The complete set of 198 Hints are available in paperback from the CYC-Net Press store.

What characterises the helpful Child and Youth Care intervention is that the young person is enabled to resume, as soon as possible, his or her activity in the life space. The worker, on the sidelines of the game so to speak, may play the role of coach, consultant, encourager or referee (one of Redl’s images of our work) before leading the youth back into the current activity.
The idea is not to disturb the momentum by too much of an interruption. The fact that the young person was already involved in some activity was a positive: there was participation, interaction, learning, satisfaction – whatever the goals or benefits of the activity might have been – and if we have had to intervene because of some difficulty, we want the youth back in the activity quickly. It is always better to offer kids to the possibility of success and satisfaction where this is likely rather than withdrawing them from the very milieu which may promote this.
An important concern, however, is whether we gave the youngster enough to be able to resume the activity. Our on-the-floor judgements are critical in these life-space interventions. Sometimes we are tempted to cheat at this point, for example by pulling rank to get quick compliance ("Don’t you ever let me see you doing that again ... now off with you ..."). At other times our perception of what is needed gets blurred: where we needed only to encourage, we give a lecture; where we needed to demonstrate or teach something, we give only a warning; where a knowing look might suffice we send the youth to his room.

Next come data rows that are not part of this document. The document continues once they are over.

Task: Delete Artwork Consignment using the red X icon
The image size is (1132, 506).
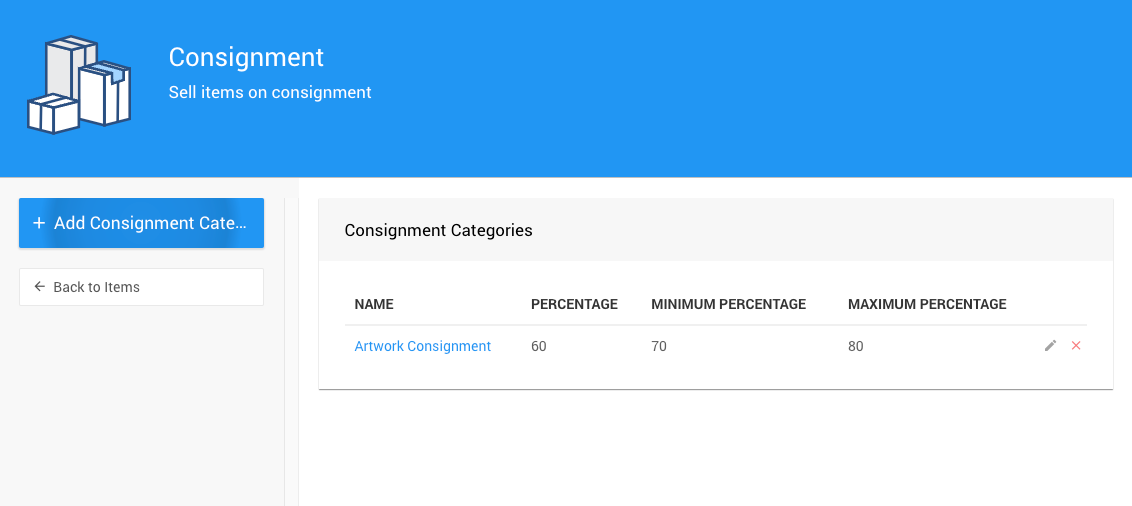Action: 1076,346
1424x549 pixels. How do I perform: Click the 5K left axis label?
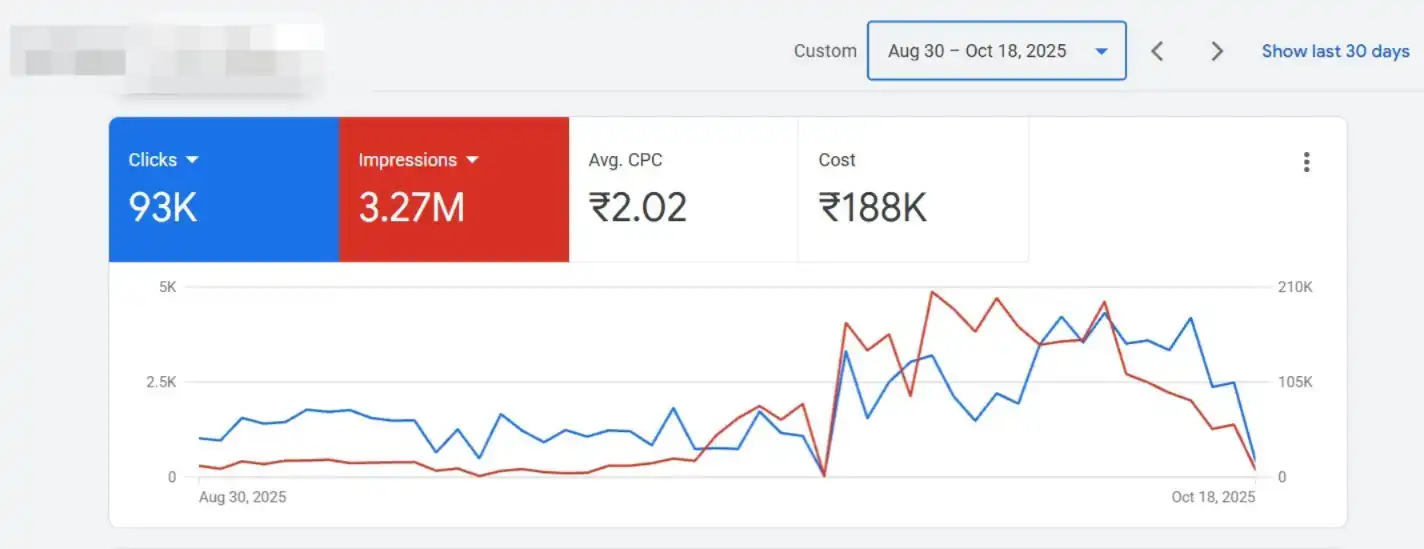pos(166,287)
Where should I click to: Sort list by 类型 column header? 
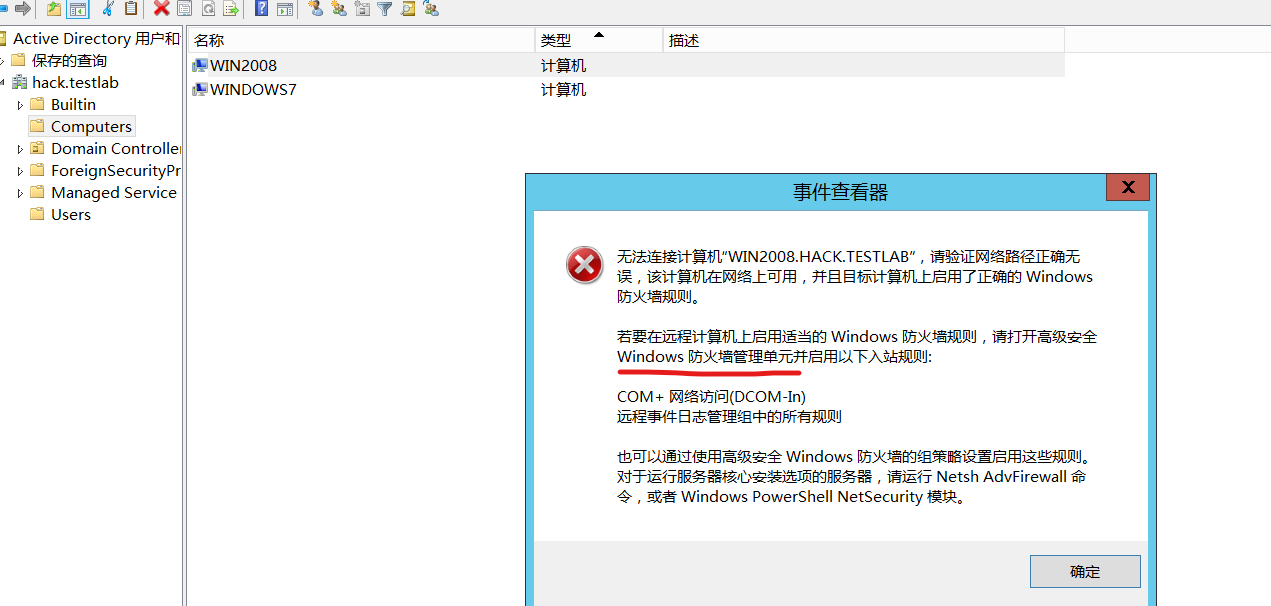click(556, 41)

The skill lies in the background knowledge we have of the kid (how he or she is managing current learning and developmental tasks) coupled with our assessment of what has just gone wrong and what is needed at this point – a skill, new knowledge, a resource, confidence ... or just a reminder of something we have previously worked at.
If we feel we have done enough in our intervention, then returning youth to their current activity is will be positive. If we have done too much, we are unnecessarily interrupting their lives. If we have not done enough, we only set them up for further trouble or failure and we compromise their sense of achievement and self-confidence.